Перед Лосевым вдруг разверзлось небытие. Оно было как насмешка. Оно смеялось поливановским голосом, свистя, задыхаясь, как это было в последнюю их встречу.
Лосев смотрел с тоской на большой остроносый профиль над оскалом длинных зубов. Ему было жаль Поливанова, а еще больше себя, потому что Поливанов ушел в самую решающую минуту, словно нарочно.
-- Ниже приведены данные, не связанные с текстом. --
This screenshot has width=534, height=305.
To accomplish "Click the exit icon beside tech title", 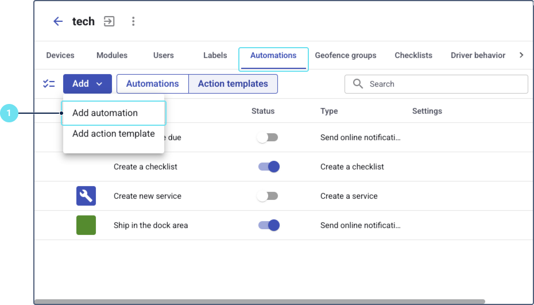I will (109, 21).
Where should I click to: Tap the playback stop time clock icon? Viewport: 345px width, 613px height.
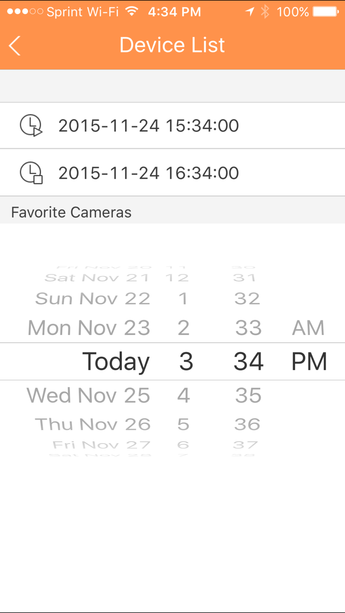click(x=31, y=173)
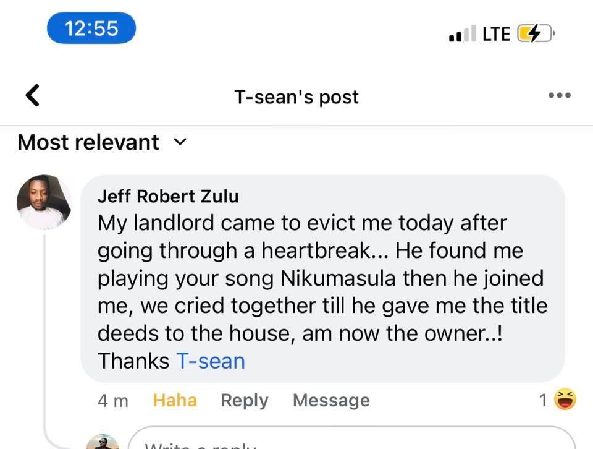The width and height of the screenshot is (593, 449).
Task: Open Jeff Robert Zulu's profile picture
Action: [44, 202]
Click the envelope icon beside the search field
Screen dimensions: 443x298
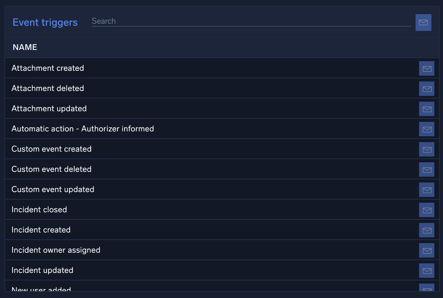click(x=423, y=23)
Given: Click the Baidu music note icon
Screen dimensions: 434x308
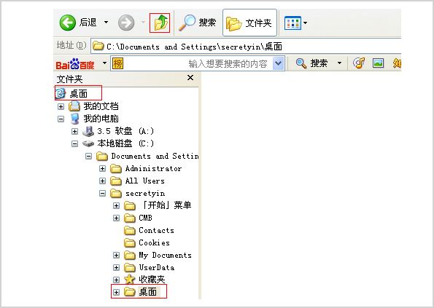Looking at the screenshot, I should tap(359, 63).
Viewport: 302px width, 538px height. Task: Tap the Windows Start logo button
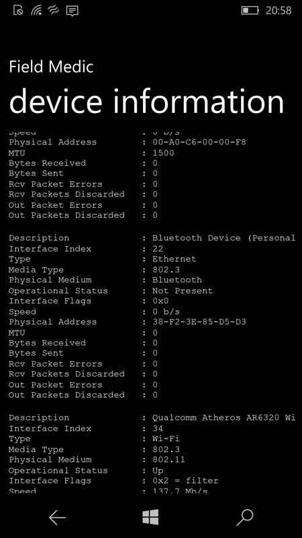click(150, 517)
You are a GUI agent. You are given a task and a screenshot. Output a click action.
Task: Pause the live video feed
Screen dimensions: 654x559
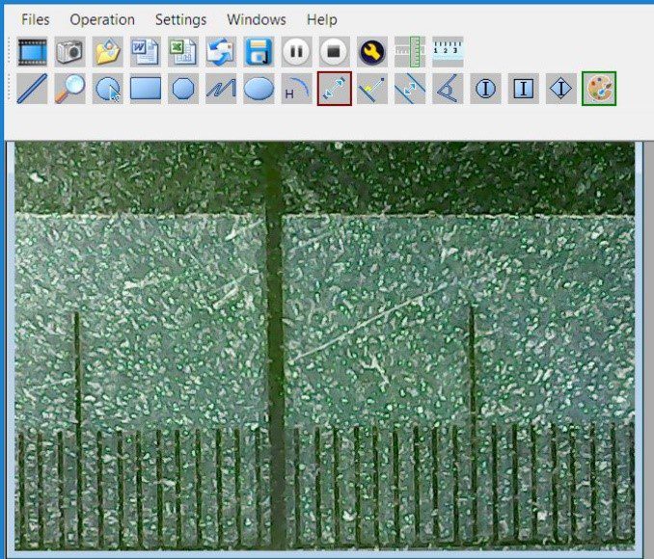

Только что Поливанов был во всем гневе своем, со всеми своими тайнами, угрозами, силой, и вдруг ничего не стало. Не насмешка ли? Куда ж исчезло то, что было Поливановым? Отлетело? Но тогда оно есть, оно просто летит, так же, как куда-то летит миллионы лет свет умершей звезды. Но в том-то и беда, что и этого нет… Он вдруг почувствовал в себе дальний холодок смерти, еле слышное приближение конца, увидел себя, свое твердеющее тело, людей, занятых после первых минут горя уже мыслями о том, где положить покойника, когда хоронить, и нынешняя жизнь накренилась, потеряла значение. Если все должно кончиться этим — любая сила, любая правда, неправда одинаково исчезают, — разве это не насмешка? Все кругом зашаталось, не за что было ухватиться. И новое назначение, и возня с Жмуркиной заводью — все лишилось смысла. Зачем страдал, бежал сюда Поливанов, если в итоге — тело, вытянутое на широкой лавке у палисадника, которое никогда уже ничего не узнает? Тот же конец будет и у Пашкова, и у Лосева. И даже Наташа, даже Таня, которые заплачут над ним, как плачет сейчас тетя Варя, не смогут сохранить память, потому что они тоже умрут и это ничто поглотит всякий след. Пусть это закон природы, но для чего этот закон, какой в нем умысел?
Миг этот ничего не открывал Лосеву, с таким сознанием жить было нельзя, и, когда он обернулся, встретил взгляды людей, в которых не было сочувствия, все вернулось к прежнему существованию, к тем мелким смыслам, которые позволяли не задумываться о главном, о том, что он только что увидел.
Обстоятельства смерти Поливанова выяснялись постепенно, вплоть до дня похорон, и на похоронах еще всплывали некоторые подробности.
Что заставило его выйти из дому, не дождавшись Рогинского? Они условились, что Рогинский или позвонит, а скорее всего вернется от Лосева и сообщит ответ. Между тем Рогинский, занятый разговором с Лосевым и писанием бумаги, не успел позвонить, был какой-то другой звонок, как говорила тетя Варя, после чего Поливанов страшно возбудился и потребовал свой парадный китель. То есть сперва он хотел идти так, как был, в шерстяной кофте, накинув ватник, но потом передумал, заставил Варю достать из шкафа китель. Последнее время он редко вставал, уж и в сад не выходил, совсем ослабел, но эти два дня названивал по телефону, что стоял у его дивана, строчил письма, телеграммы отправлял. А тут, откуда силы взялись, он встал, чистую рубашку сам надел, сам полез в нижние ящики стола, стал вынимать бумаги, складывать в сумку. Бумаги эти были — военный билет, удостоверение батальонного комиссара, какие-то старые справки, наградные грамоты, именные часы. Все это он сложил в обшарпанную полевую сумку, где лежал его именной браунинг.
Надежда Николаевна и Варя пробовали его остановить, уговаривали дождаться Рогинского, он только пуще разъярился.